Let $G$ be a compex Lie group with semisimple Lie algebra $\mathfrak{g}$, the connected subgroup $B$ of $G$ with Lie algebra $\mathfrak{b} := \mathfrak{b} \oplus \bigoplus_{\alpha \in R^{+}} \mathfrak{g}_{\alpha} $, ( here $R^{+}$ is the set of positive roots) is called a Borel subgroup.
In Fulton-Harris' Representation Theory on page 383 there is a
Claim 23.45. B is a closed subgroup of G, and the quotient G/B is compact.
PROOF. Consider the adjoint representation of $G$ on $\mathfrak{g}$. The action of the Borel subalgebra $b$ (? I think that the authors meant here the action by $B$) obviously preserves the subspace $\mathfrak{b} \subset \mathfrak{g}$, and, in fact, $\mathfrak{b}$ is just the inverse image of the subalgebra of $\mathfrak{gl} (\mathfrak{g})$ preserving this subspace: if $X = \sum X_{\alpha}$ is any element of $\mathfrak{g}$ with $ X_{\alpha} \subset \mathfrak{g}_{\alpha} $ for some $\alpha \in R^{-} $ , we could find an element $H$ of $\mathfrak{b} \subset \mathfrak{g}$ with $ ad(X)(H) \not \in \mathfrak{g}$ - any $H$ not in the annihilator of $\alpha \in \mathfrak{h}^* $ would do. $ B $ is thus (the connected component of the identity in) the inverse image in $ G $ of the subgroup of $GL(\mathfrak{g}) $ carrying b into itself.
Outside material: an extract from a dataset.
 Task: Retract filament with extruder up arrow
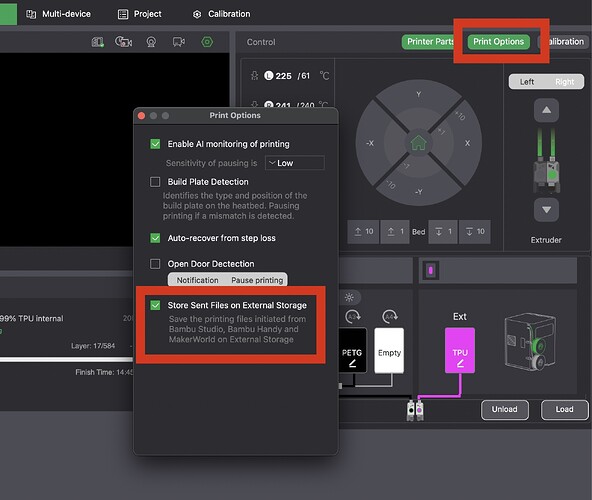(546, 110)
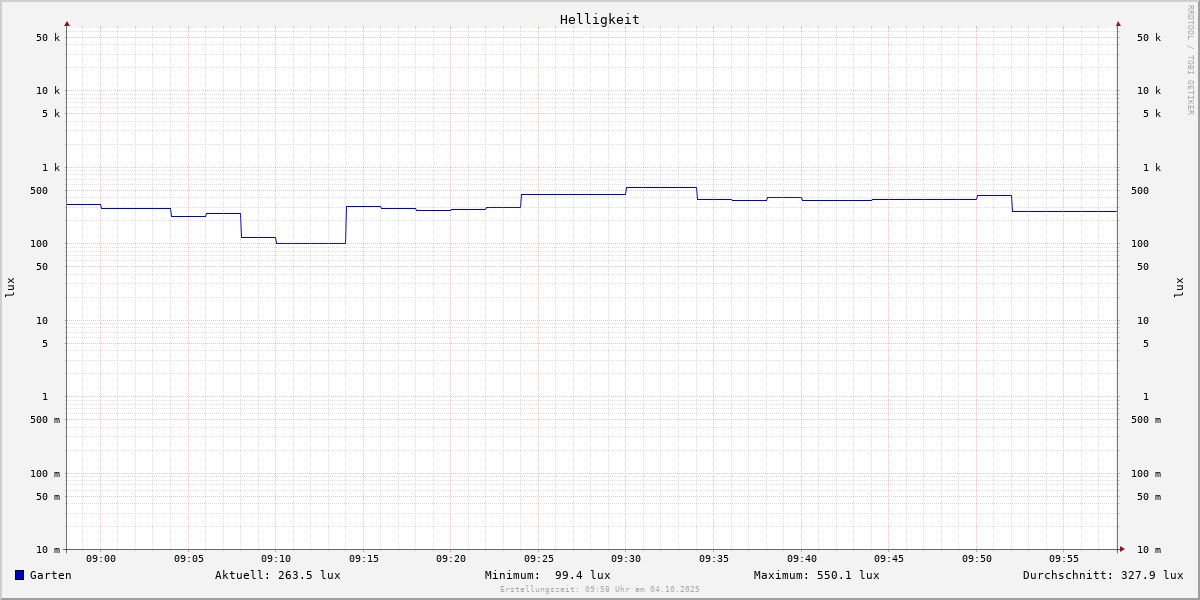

It follows that $ B$ is closed; and the quotient $G/B$ is contained in a Grassmannian and hence compact.
Moreover an example: in the case of the classical groups, it is easy (?) to describe the Borel subgroups and the corresponding quotients. For $G = SL_{n+1} \mathbb{C}$ , then $B $ is the group of all upper-triangular matrices in $G$, i.e., those automorphisms preserving the standard flag. It follows that $G/B$ is the usual (complete) flag manifold, i.e., the variety of all flags.
Questions:
I not understand the part in the proof where the authors conclude in the above that the quotient $G/B$ should be contained in a Grassmannian. I found several different longer proofs in the web on this issue but here seemingly the authors deduce it directly from previous arguments & assumptions, otherwise I not see any reason why at that point the authors not going into detail how this embedding of $G/B$ in certain Grassmanian manifold should be done.
Secondly, I not see how to deduce for $G = SL_{n+1} \mathbb{C}$ , that the Borel group $B $ is the group of all upper-triangular matrices in $G$. Could somebody sketch which ideas are involved? Is here really only the (a bit tedious) writing out of the exponantiation of $\mathfrak{b}$ considered as restriction of exponentiation of $\mathfrak{g}$ to $G$ involved, or can it be seen more directly that $B$ consists of upper-triangular matrices in $G$?